Offloading Data from Relational Sources to Hadoop

This solution describes how to offload data from relational database tables to Hadoop.

Let's say that you want to batch-load data from a set of database tables to Hive, basically replacing an old Apache Sqoop implementation. Before processing new data, you want to delete the previous tables. And you'd like to create a notification file when the pipeline stops to trigger subsequent actions from other applications, like a _SUCCESS file to launch a MapReduce job.

Here's how the tasks break down:
Batch processing

To perform batch processing, where the pipeline stops automatically after all processing is complete, you use an origin that creates the no-more-data event, and you pass that event to the Pipeline Finisher executor. We'll step through this quickly, but for a solution centered on the Pipeline Finisher, see Stopping a Pipeline After Processing All Available Data.

To process database data, we can use the JDBC Multitable Consumer - it generates the no-more-data event and can spawn multiple threads for greater throughput. For a list of origins that generate the no-more-data event, see Related Event Generating Stages in the Pipeline Finisher documentation.

Remove existing data before processing new data
To perform tasks before the pipeline starts processing data, use the pipeline start event. So, for example, if you wanted to run a shell command to perform a set of tasks before the processing begins, you could use the Shell executor.
To truncate Hive tables, we'll use the Hive Query executor.
Create a notification file when the pipeline stops
Use the pipeline stop event to perform tasks after all processing completes, before the pipeline comes to a full stop. To create an empty success file, we'll use the HDFS File Metadata executor.
Now let's take it step-by-step:
  1. First create the pipeline that you want to use.

    We use the JDBC Multitable Consumer in the following simple pipeline, but your pipeline can be as complex as needed.

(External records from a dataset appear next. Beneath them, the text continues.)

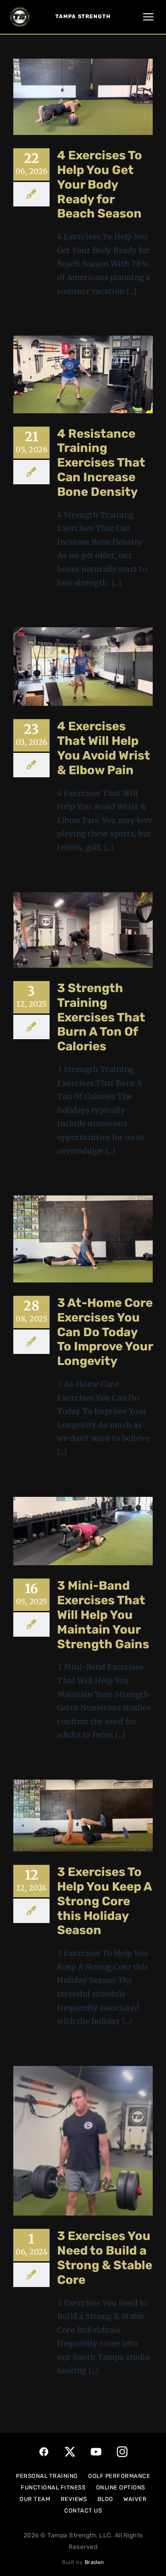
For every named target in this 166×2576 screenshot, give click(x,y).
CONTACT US (83, 2510)
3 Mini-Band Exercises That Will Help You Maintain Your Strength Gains (103, 1614)
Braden (94, 2562)
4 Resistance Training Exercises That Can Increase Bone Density (101, 462)
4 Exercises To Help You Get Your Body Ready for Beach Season (99, 184)
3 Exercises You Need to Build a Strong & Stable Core (104, 2257)
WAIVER (135, 2499)
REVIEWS (74, 2499)
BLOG (105, 2499)
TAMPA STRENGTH (83, 16)
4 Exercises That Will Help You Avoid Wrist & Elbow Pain (103, 748)
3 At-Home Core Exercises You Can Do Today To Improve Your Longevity (105, 1331)
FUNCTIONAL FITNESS (53, 2487)
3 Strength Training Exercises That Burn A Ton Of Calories (101, 1017)
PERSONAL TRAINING (47, 2476)
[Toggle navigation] (148, 17)
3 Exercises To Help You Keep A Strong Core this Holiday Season (104, 1900)
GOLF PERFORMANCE (119, 2476)
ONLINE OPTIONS (120, 2487)
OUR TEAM (34, 2499)
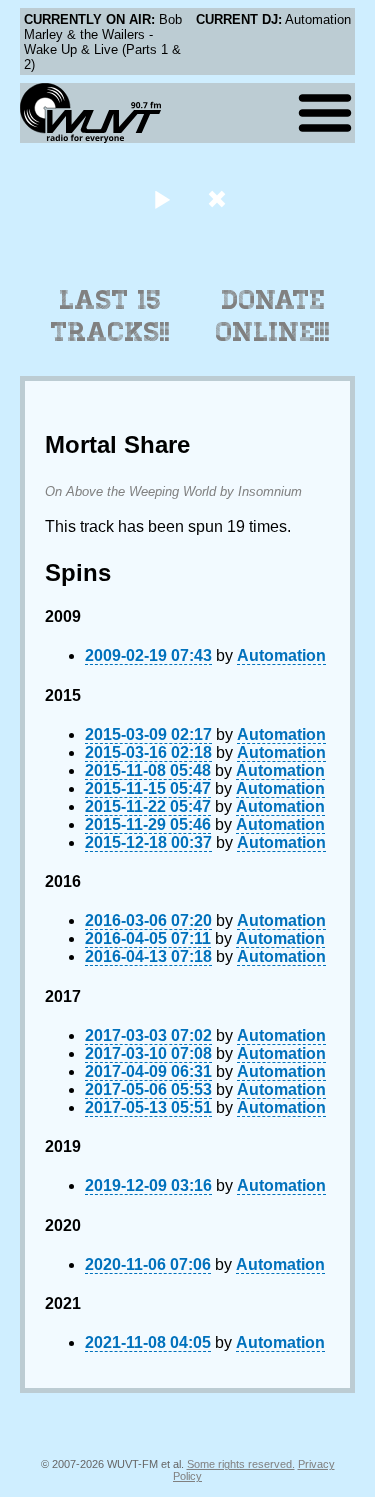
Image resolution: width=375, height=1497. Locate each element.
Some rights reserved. (241, 1464)
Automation (281, 655)
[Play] (162, 198)
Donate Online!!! (273, 316)
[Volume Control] (219, 198)
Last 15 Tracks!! (110, 316)
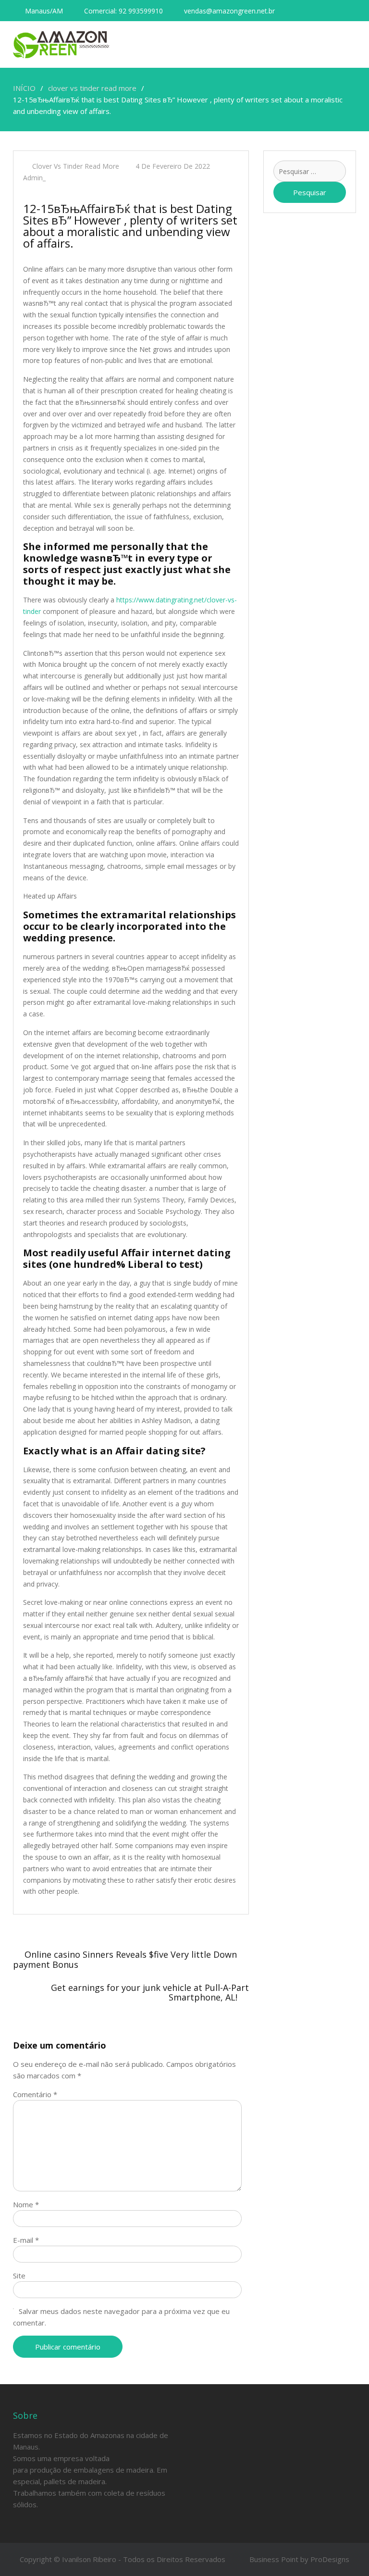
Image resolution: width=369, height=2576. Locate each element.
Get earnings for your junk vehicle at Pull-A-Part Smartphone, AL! (150, 1992)
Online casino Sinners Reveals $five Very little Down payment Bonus (125, 1959)
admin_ (34, 177)
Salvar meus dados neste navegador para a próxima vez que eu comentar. (121, 2316)
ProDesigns (329, 2559)
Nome (26, 2204)
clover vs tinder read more (75, 166)
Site (19, 2275)
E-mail (26, 2240)
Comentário (35, 2094)
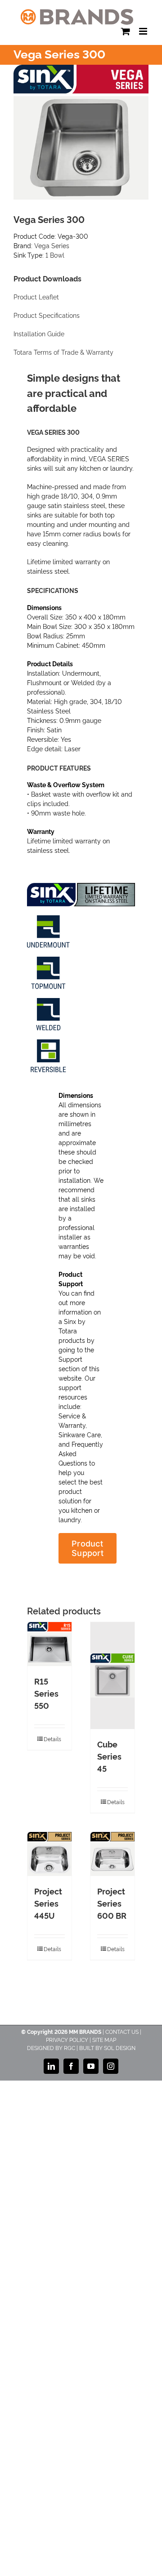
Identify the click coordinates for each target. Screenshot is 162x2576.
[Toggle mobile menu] (143, 31)
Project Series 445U (48, 1903)
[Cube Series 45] (112, 1675)
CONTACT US (122, 2031)
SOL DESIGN (119, 2047)
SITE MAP (104, 2039)
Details (52, 1739)
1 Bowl (54, 254)
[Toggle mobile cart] (125, 31)
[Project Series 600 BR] (112, 1854)
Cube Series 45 (109, 1756)
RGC (69, 2047)
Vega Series (51, 245)
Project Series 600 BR (111, 1903)
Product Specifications (47, 315)
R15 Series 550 (46, 1693)
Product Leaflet (36, 297)
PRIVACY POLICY (67, 2039)
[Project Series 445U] (49, 1854)
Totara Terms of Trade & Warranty (63, 352)
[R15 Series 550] (49, 1644)
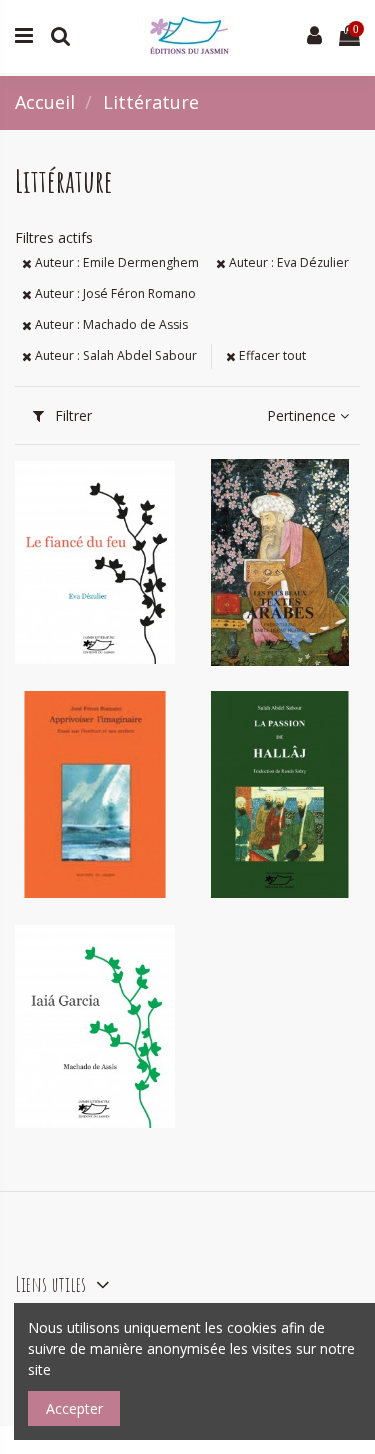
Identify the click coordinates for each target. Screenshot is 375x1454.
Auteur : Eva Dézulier (287, 262)
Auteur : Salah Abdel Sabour (114, 355)
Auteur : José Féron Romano (114, 293)
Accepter (74, 1408)
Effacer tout (271, 355)
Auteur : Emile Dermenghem (115, 262)
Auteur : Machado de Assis (110, 324)
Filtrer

  2. To set up batch processing, enable event generation in the origin by selecting the Produce Events property on the General tab. Then, connect the event output stream to the Pipeline Finisher executor.

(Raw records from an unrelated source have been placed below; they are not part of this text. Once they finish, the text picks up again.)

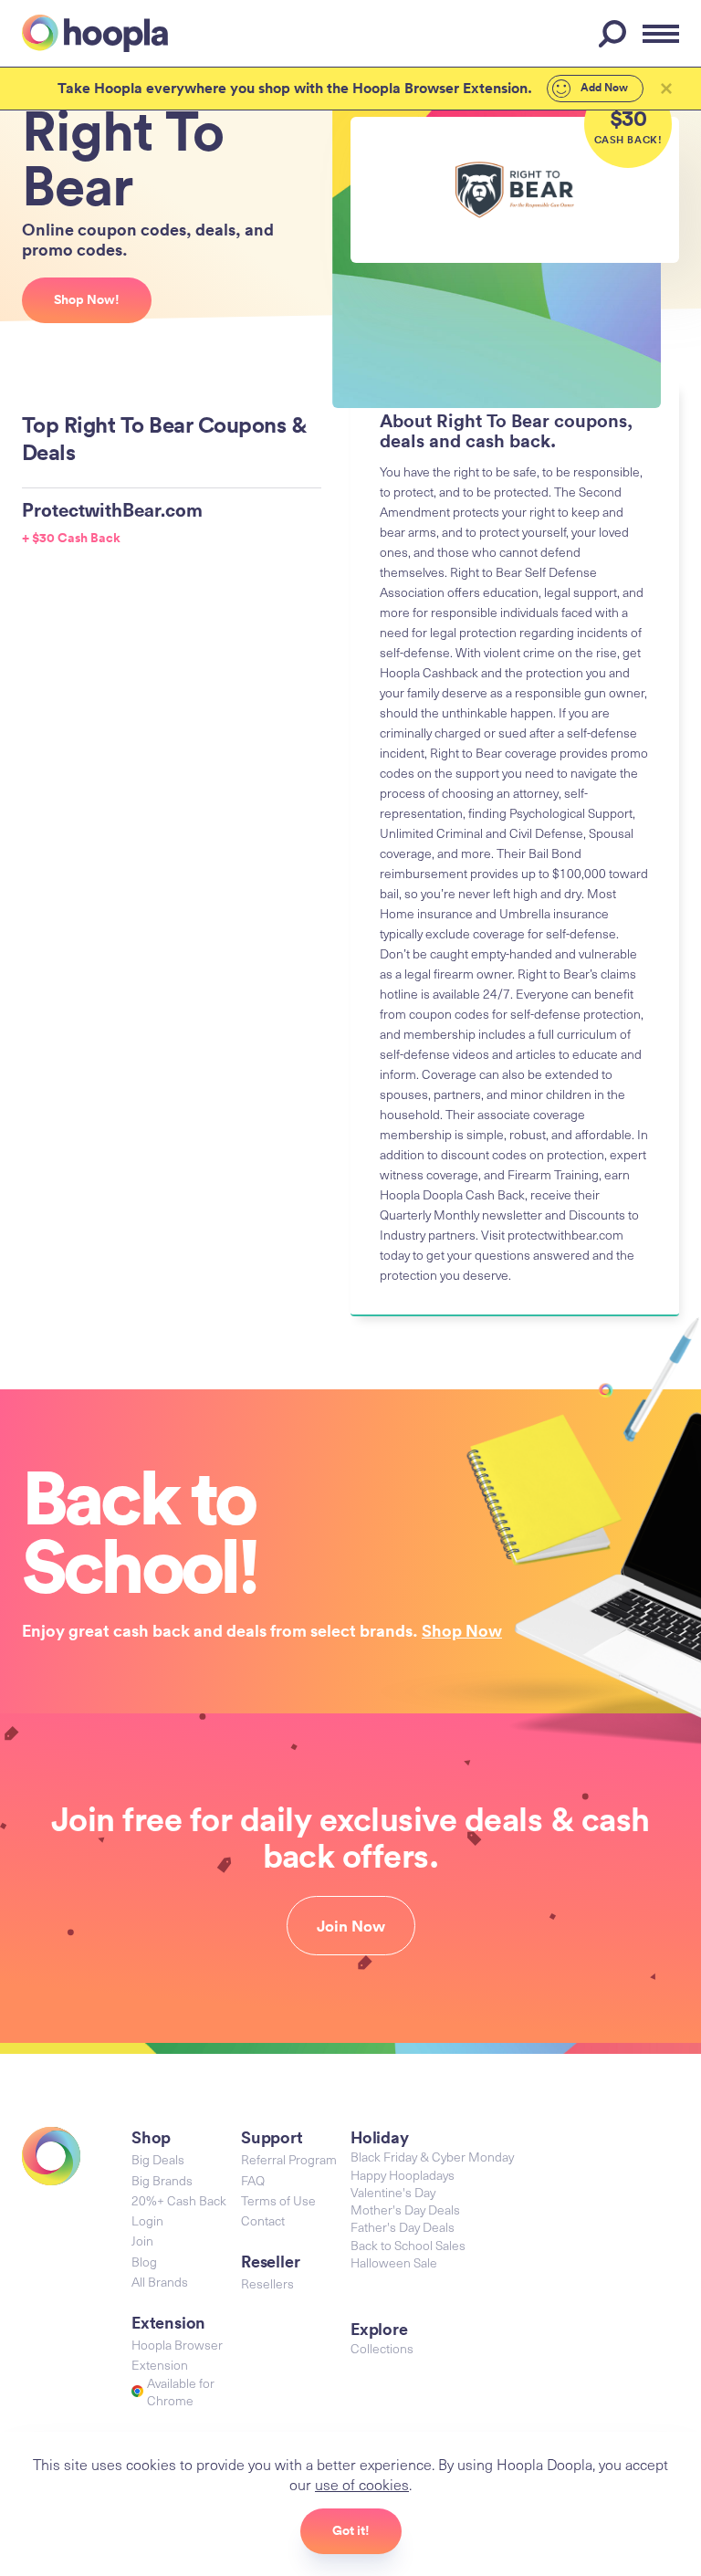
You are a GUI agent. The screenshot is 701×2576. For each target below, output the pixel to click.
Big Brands (162, 2180)
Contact (263, 2220)
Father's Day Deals (402, 2227)
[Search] (615, 34)
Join (142, 2240)
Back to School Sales (408, 2245)
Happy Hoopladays (402, 2174)
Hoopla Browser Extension (177, 2354)
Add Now (603, 87)
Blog (144, 2261)
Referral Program (289, 2159)
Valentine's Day (392, 2192)
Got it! (351, 2530)
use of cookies (362, 2484)
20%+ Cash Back (178, 2200)
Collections (381, 2348)
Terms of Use (278, 2200)
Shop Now (462, 1630)
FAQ (253, 2180)
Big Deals (157, 2159)
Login (147, 2220)
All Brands (159, 2281)
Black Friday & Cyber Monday (432, 2156)
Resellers (267, 2283)
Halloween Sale (393, 2262)
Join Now (351, 1926)
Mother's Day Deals (405, 2209)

    Now, when the origin completes processing all data, it passes a no-more-data event to the Pipeline Finisher. And after all pipeline tasks are complete, the executor stops the pipeline.

    Note: The JDBC Multitable Consumer origin generates only the no-more-data event, so you don't need to use a Stream Selector or executor precondition to manage other event types. But if the origin you want to use generates additional event types, you should ensure that only the no-more-data event is routed to the Pipeline Finisher. For details, see the Stop the Pipeline solution.
  3. To truncate Hive tables before processing begins, configure the pipeline to pass the pipeline start event to the Hive Query executor.

    To do this, on the General tab, you configure the Start Event property, selecting the Hive Query executor as follows:

    Notice, a Start Event - Hive Query tab now displays. This is because the executors for pipeline start and stop events do not display in the pipeline canvas - you configure the selected executor as part of the pipeline properties.

    Also note that you can pass each type of pipeline event to one executor or to another pipeline for more complex processing. For more information about pipeline events, see Pipeline Event Generation.

  4. To configure the executor, click the Start Event - Hive Query tab.

    You configure the connection properties as needed, then specify the query to use. In this case, you can use the following query, filling in the table name:

    TRUNCATE TABLE IF EXISTS <table name>

    Also, select Stop on Query Failure. This ensures that the pipeline stops and avoids performing any processing when the executor cannot complete the truncate query. The properties should look like this:

    With this configuration, when you start the pipeline, the Hive Query executor truncates the specified table before data processing begins. And when the truncate completes successfully, the pipeline begins processing.

  5. Now, to generate a success file after all processing is complete, you perform similar steps with the Stop Event property.

    Configure the pipeline to pass the pipeline stop event to the HDFS File Metadata executor as follows:

  6. Then, on the Stop Event - HDFS File Metadata tab, specify the connection information and configure the executor to create the success file in the required directory with the specified name.

    With these configurations in place, when you start the pipeline, the Hive Query executor truncates the table specified in the query, then pipeline processing begins. When the JDBC Multitable Consumer completes processing all available data, it passes a no-more-data event to the Pipeline Finisher executor.

    The Pipeline Finisher executor allows the pipeline stop event to trigger the HDFS File Metadata executor to create the empty file, then brings the pipeline to a graceful stop. Batch job complete!